Forget a potential $46-billion takeover by InBev NV (INBVF.PK), it will be Bud Light Lime that gives shares of Anheuser-Busch Cos. (NYSE:BUD), the world’s second-largest brewer, a much-needed lift. This from Deutsche Bank’s Marc Greenberg, who told clients:
Summer’s here: Bud Light Lime’s the beer.
InBev is the world’s biggest brewer by volume and was created through the merger of Interbrew and AmBev. It makes beers like Brahma, Stella Artois and Beck’s, which has some dubbing the potential tie-up “Bud and Beck’s.”

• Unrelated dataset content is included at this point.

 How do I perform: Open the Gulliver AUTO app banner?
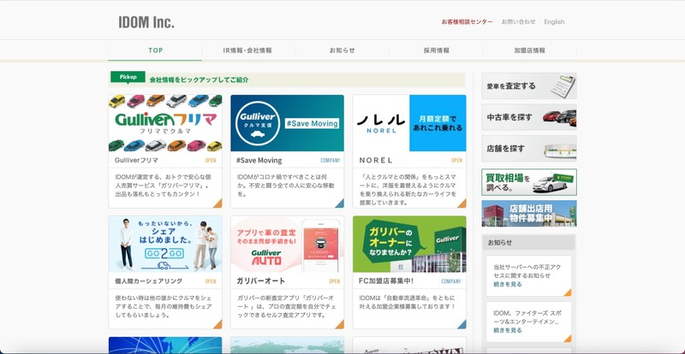287,244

Mr. Greenberg raised his 2008 domestic volume estimate for Anheuser-Busch from 1.5% to 1.8%, taking earnings per share up a penny to $3.05, after 25 of the brewer’s major distributors responded positively to Bud Light Lime in a recent survey. He maintained his “buy” recommendation and boosted his price target by $1 to $56 per share.

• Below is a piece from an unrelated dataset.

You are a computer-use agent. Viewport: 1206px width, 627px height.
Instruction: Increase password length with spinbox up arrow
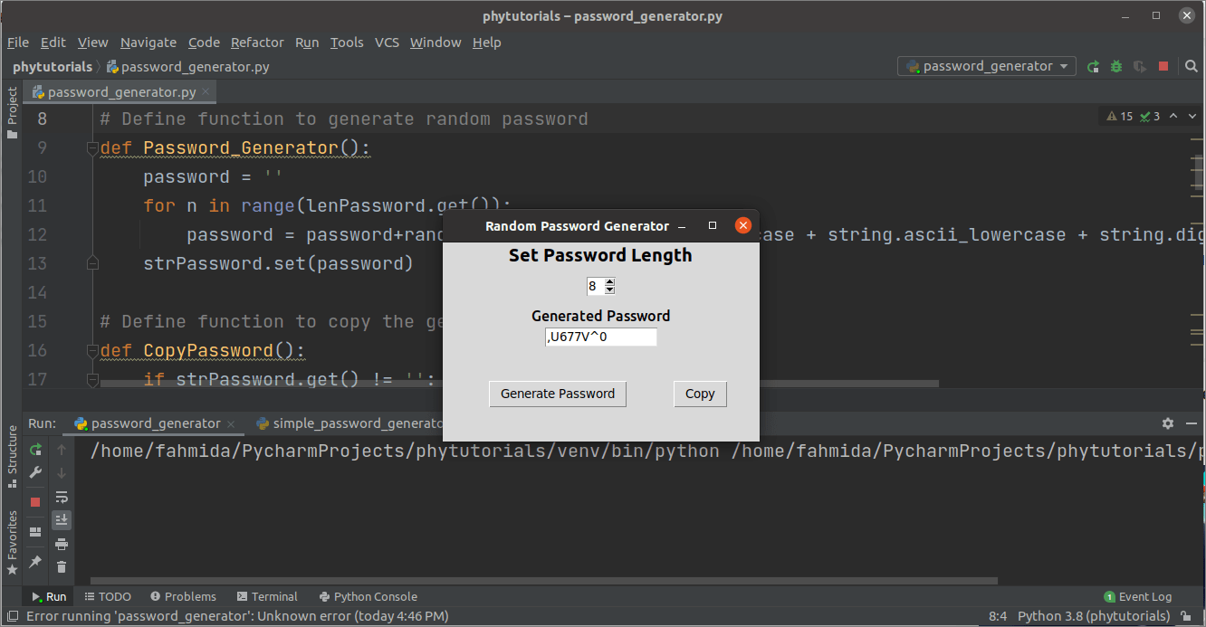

The new beer’s late April launch is on track to be very successful, with retail penetration at 70% to 80% in less than four weeks, the analyst told clients. It also has demonstrated the ability to capture non-beer drinkers, he noted.
As far as the potential takeover by InBev, Mr. Greenberg said the necessary premium of at least 20%, or more than $65, is hard to justify given the limited geographic overlap and scope for revenue synergies. He said InBev would need at least $600-million in annual pre-tax savings to make the deal work.